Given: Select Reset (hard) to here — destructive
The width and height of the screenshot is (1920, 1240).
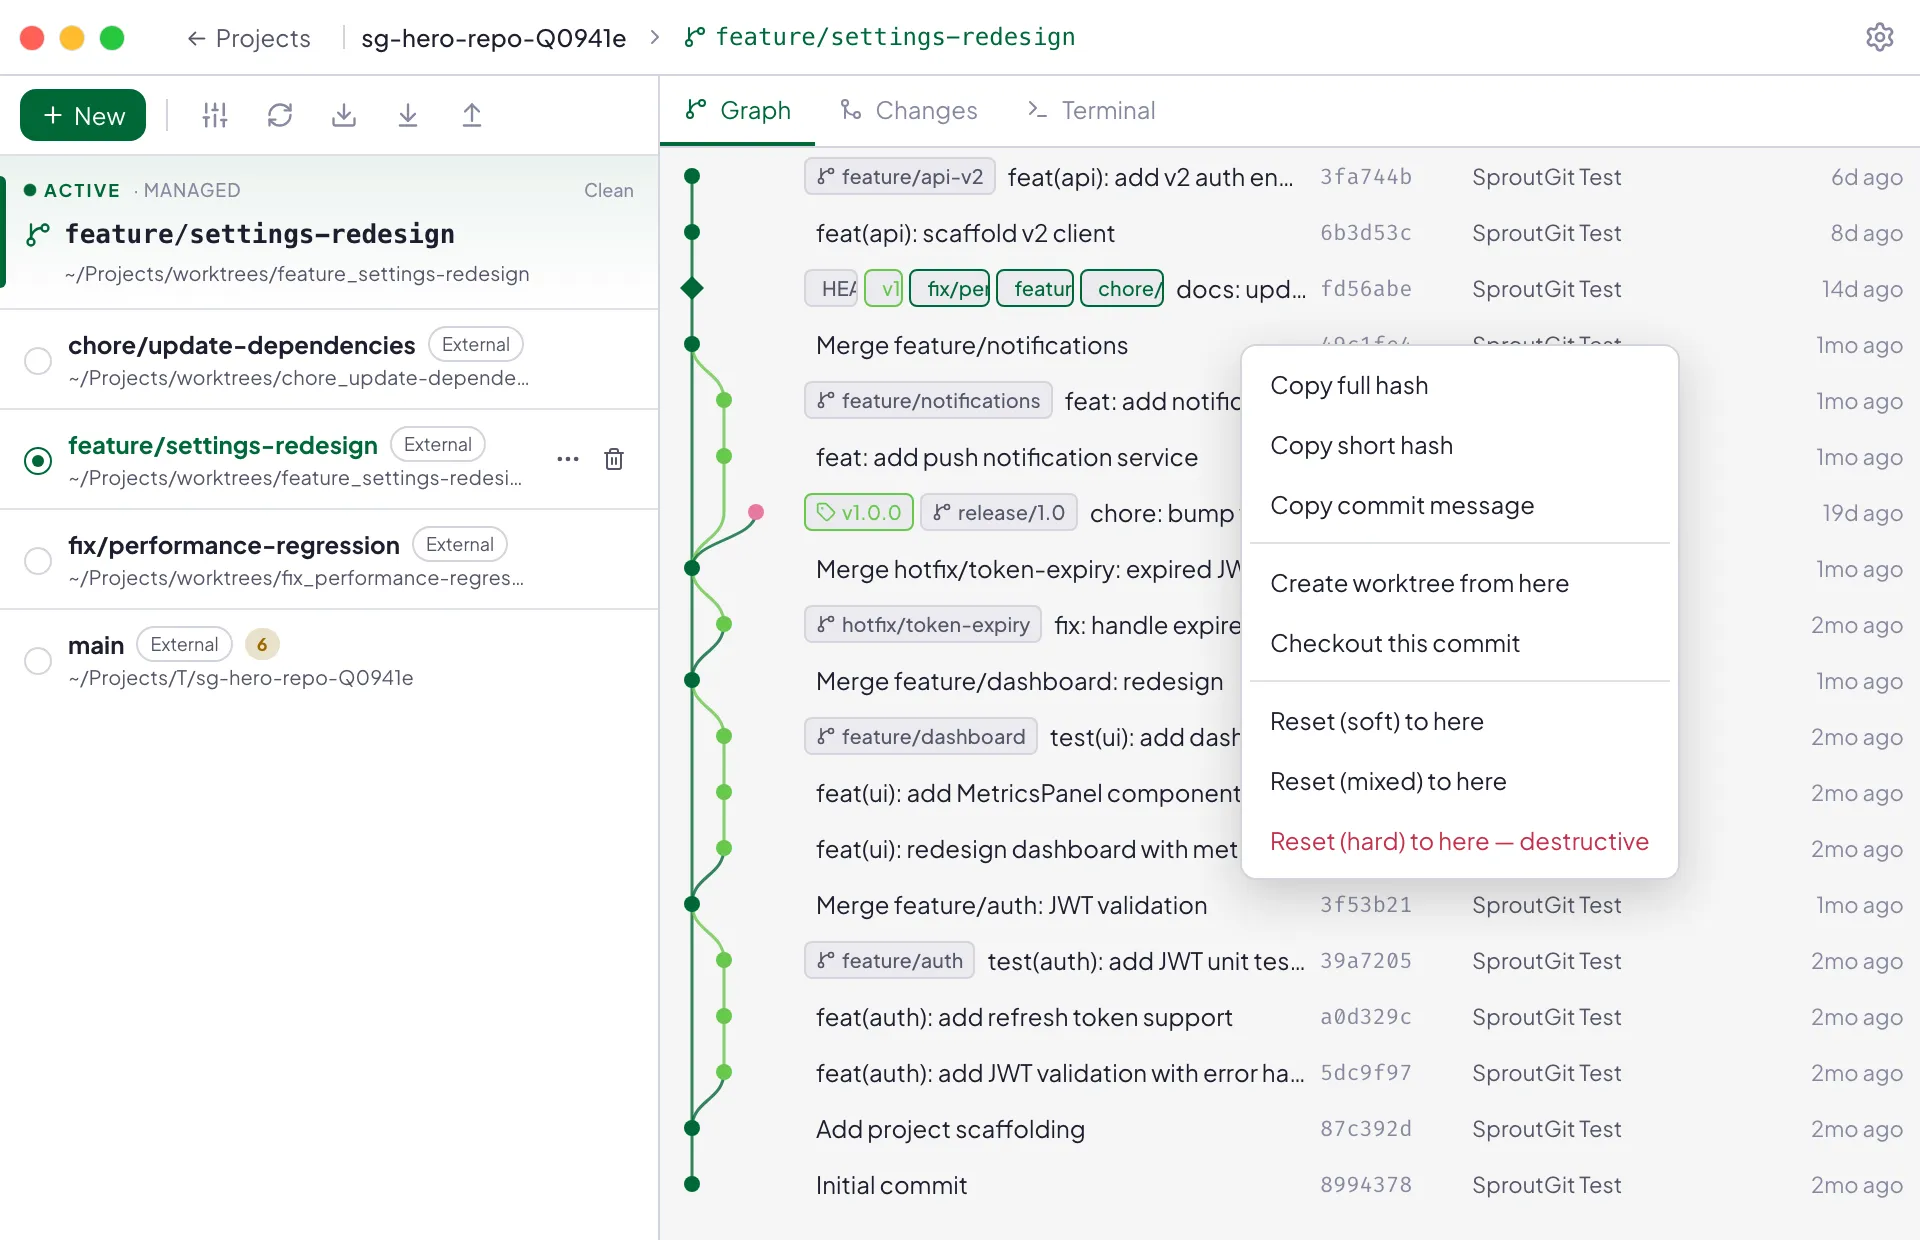Looking at the screenshot, I should tap(1460, 842).
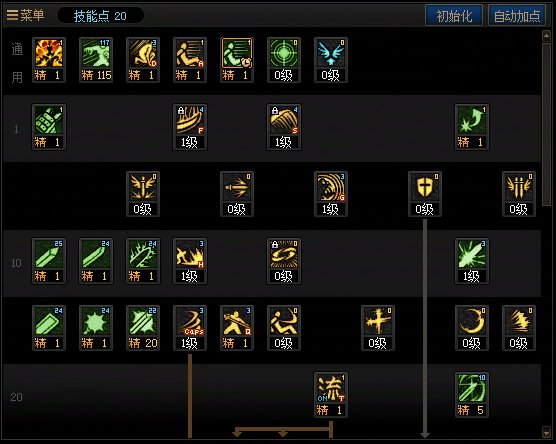Select the green skill at level 20

coord(143,328)
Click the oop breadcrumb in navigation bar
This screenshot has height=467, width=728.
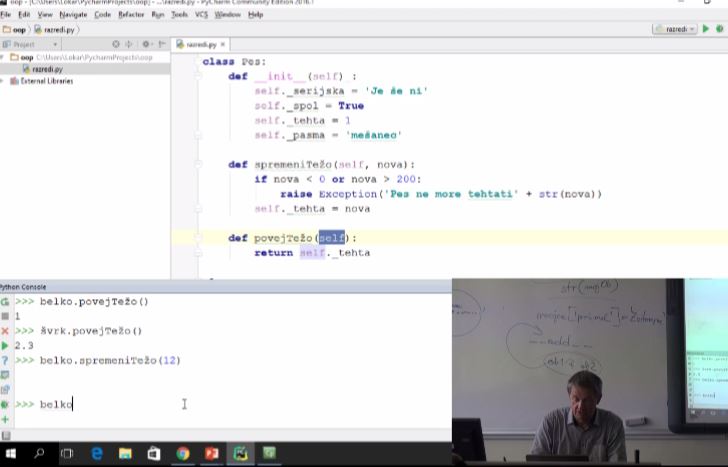click(15, 30)
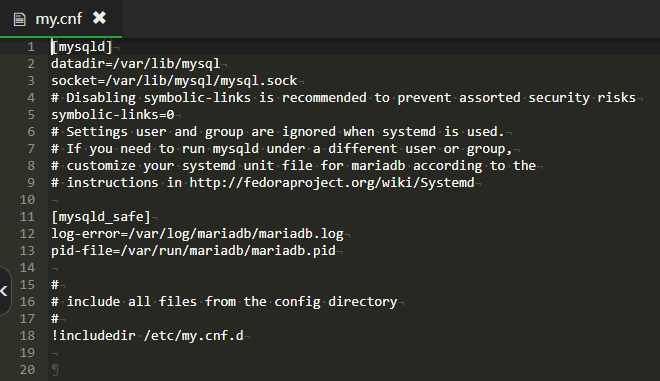660x381 pixels.
Task: Click line number 1 in the gutter
Action: (x=31, y=47)
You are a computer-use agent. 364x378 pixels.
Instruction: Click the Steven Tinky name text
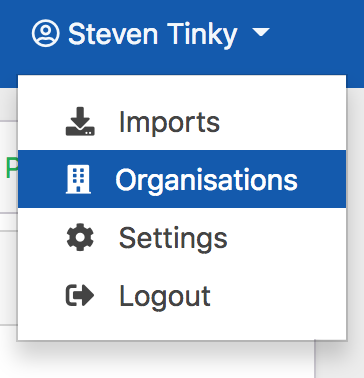tap(153, 34)
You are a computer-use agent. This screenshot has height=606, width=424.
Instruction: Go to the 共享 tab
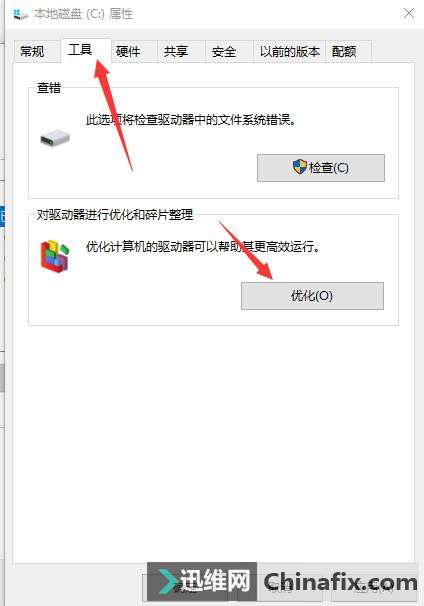(x=176, y=51)
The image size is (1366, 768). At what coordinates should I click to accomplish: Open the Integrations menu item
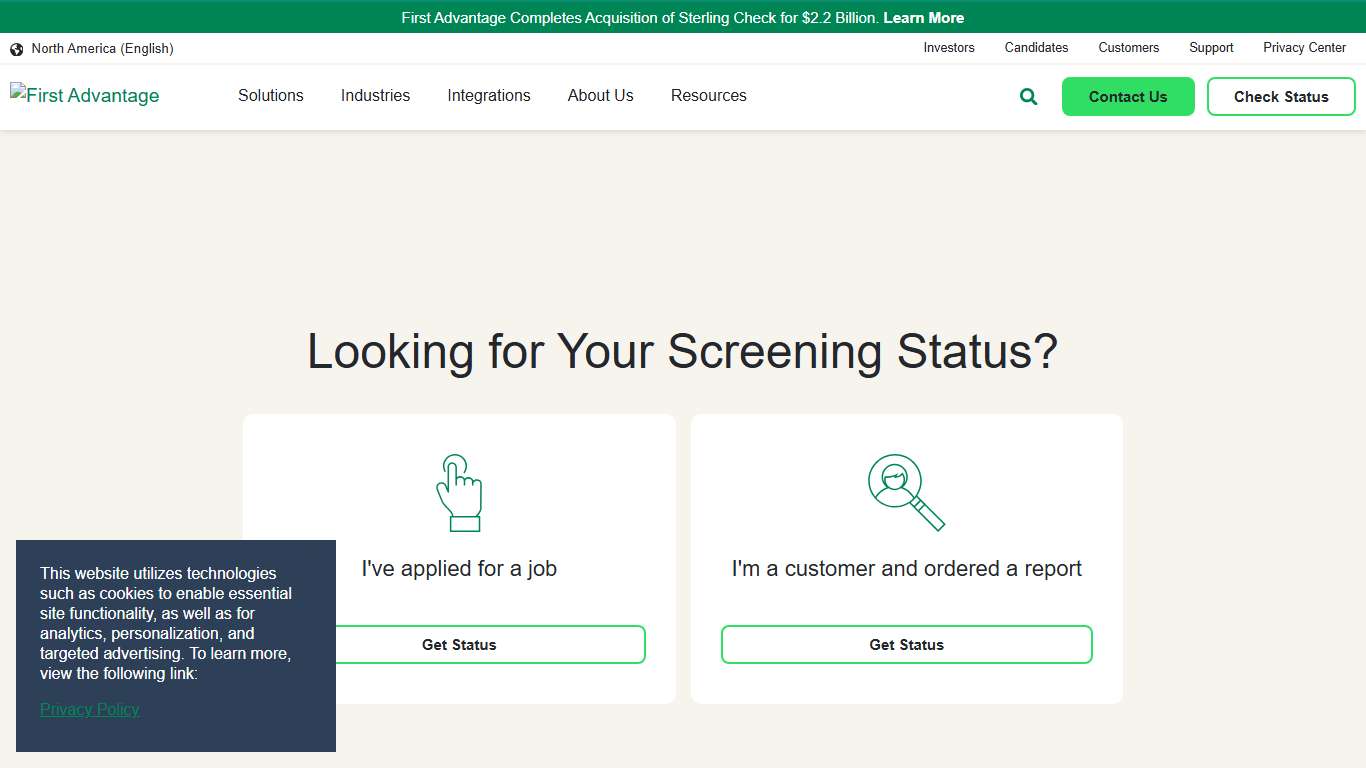[489, 96]
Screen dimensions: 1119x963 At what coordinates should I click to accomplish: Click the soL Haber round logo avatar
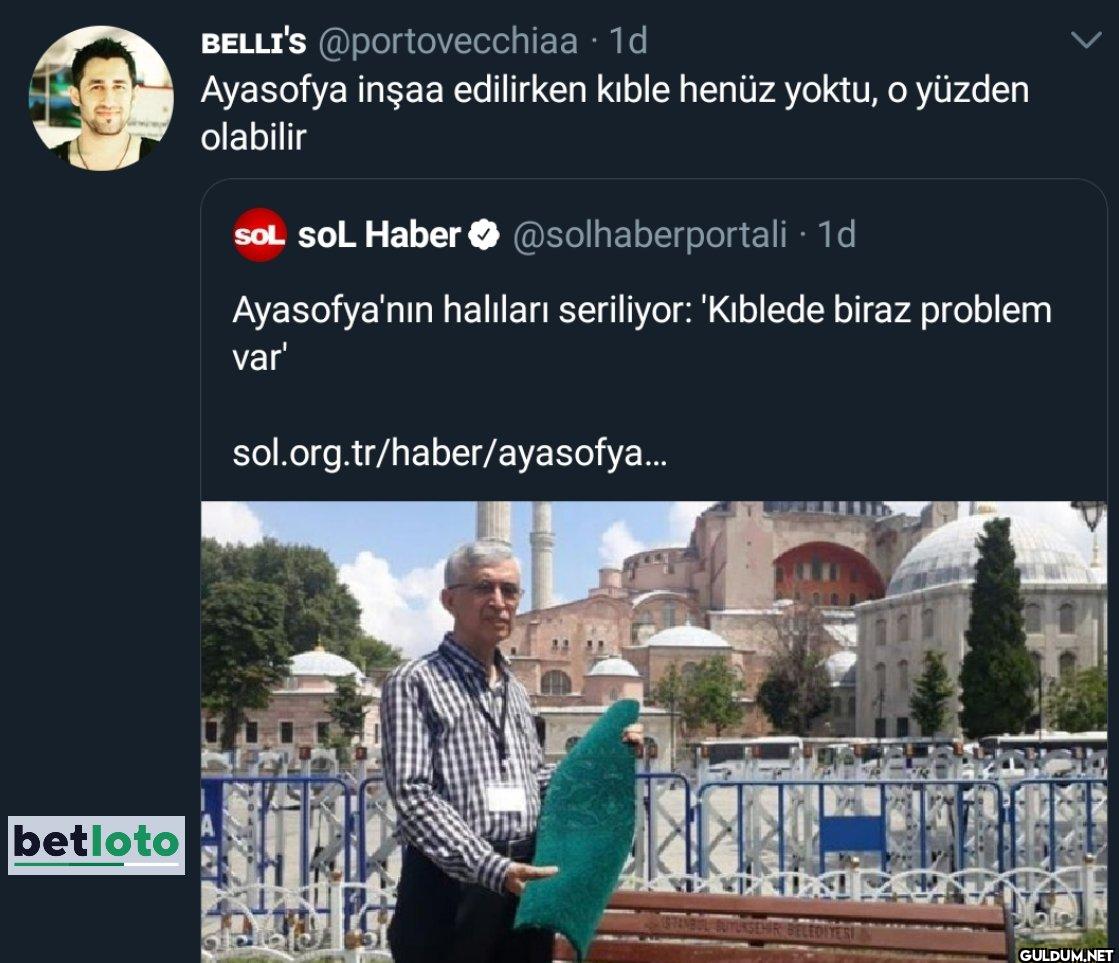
□ □ □ □ □
Problem statement: I would like the data above transcribed exactly, with its pictures left out.

Expected answer:
Given: Select Reset (hard) to here — destructive
The width and height of the screenshot is (1920, 1240).
Looking at the screenshot, I should tap(1460, 842).
Select the green skill at level 20

coord(143,328)
Click the oop breadcrumb in navigation bar
This screenshot has height=467, width=728.
click(15, 30)
660x381 pixels.
Task: Click line number 1 in the gutter
Action: (x=31, y=47)
You are a computer-use agent. 364x378 pixels.
Instruction: Click the Steven Tinky name text
tap(153, 34)
You are a computer-use agent. This screenshot has height=606, width=424.
Instruction: Go to the 共享 tab
(x=176, y=51)
The image size is (1366, 768). At what coordinates should I click to accomplish: Open the Integrations menu item
[489, 96]
Screen dimensions: 1119x963 At what coordinates should I click to accomplish: Click the soL Haber round logo avatar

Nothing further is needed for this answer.